▶ Data to process
***

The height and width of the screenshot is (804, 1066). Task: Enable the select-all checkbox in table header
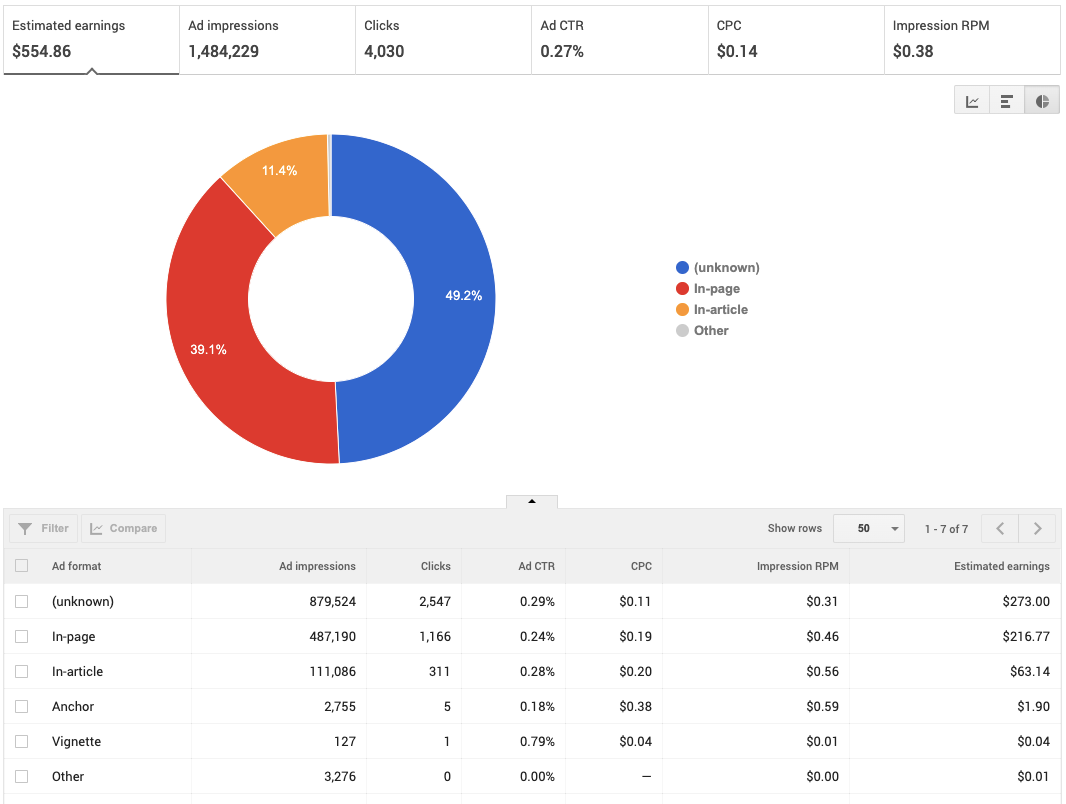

***

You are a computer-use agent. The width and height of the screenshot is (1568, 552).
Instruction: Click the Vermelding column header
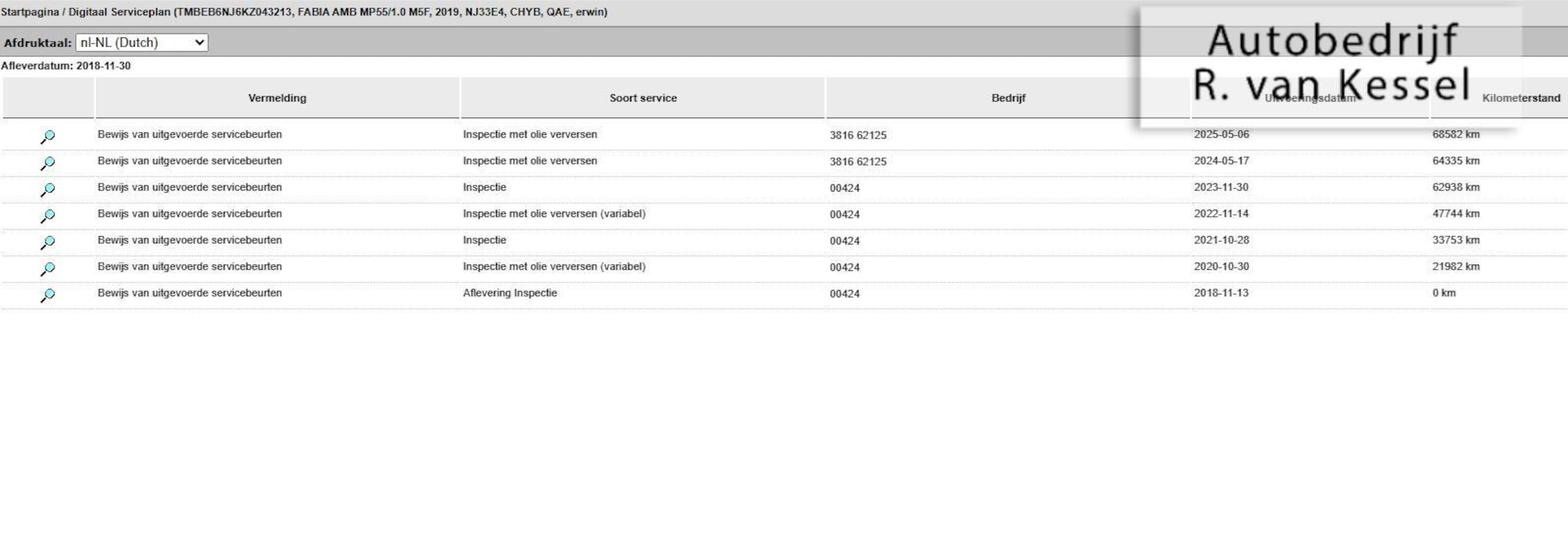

***

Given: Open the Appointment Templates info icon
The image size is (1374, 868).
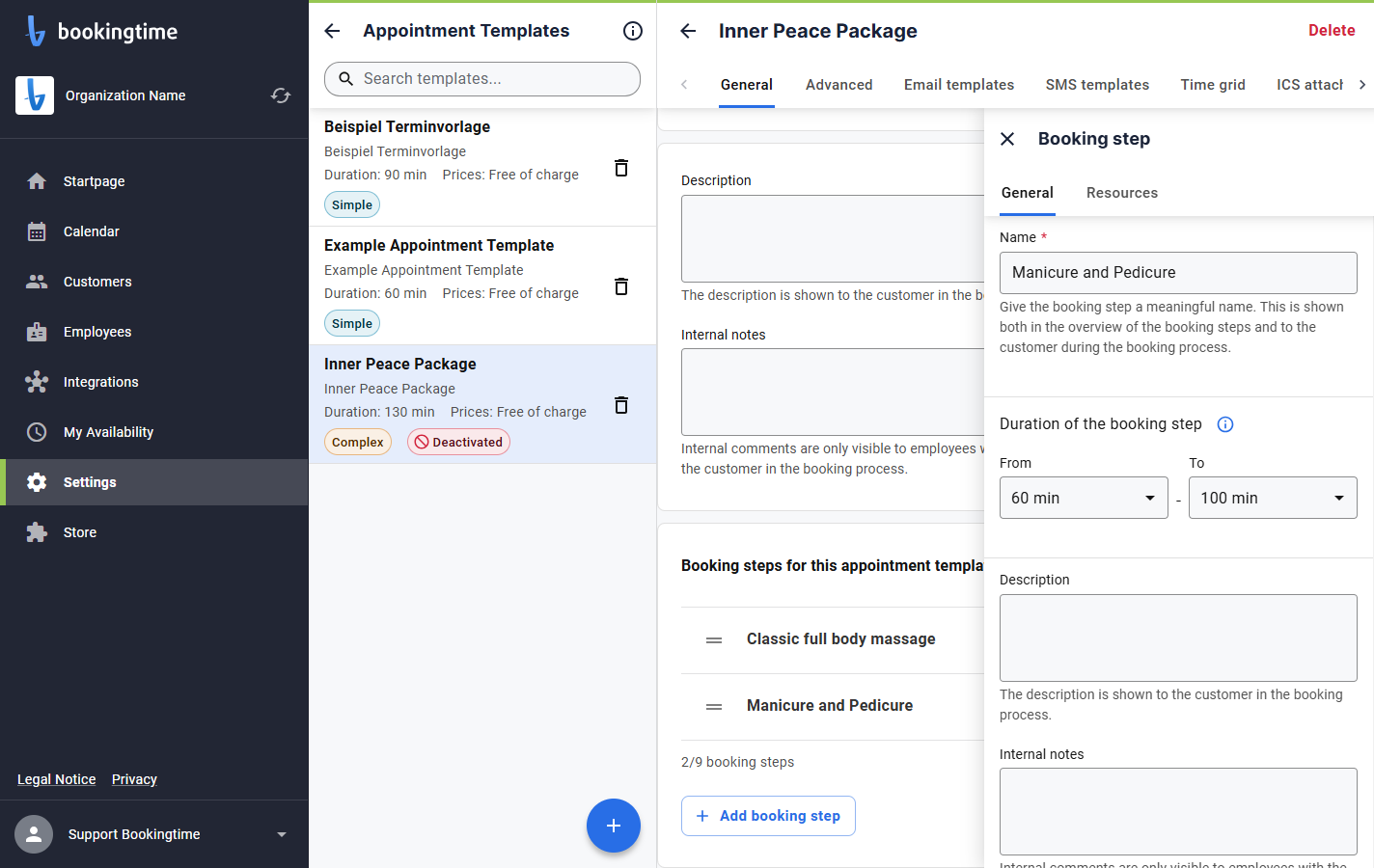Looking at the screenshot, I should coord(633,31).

***

▶ What you will do
For each line of the entries that contains the word "height", make a copy.

▶ Solved problem
The height and width of the screenshot is (804, 1066). Task: Enable the select-all checkbox in table header
You are a computer-use agent. The width and height of the screenshot is (1568, 552).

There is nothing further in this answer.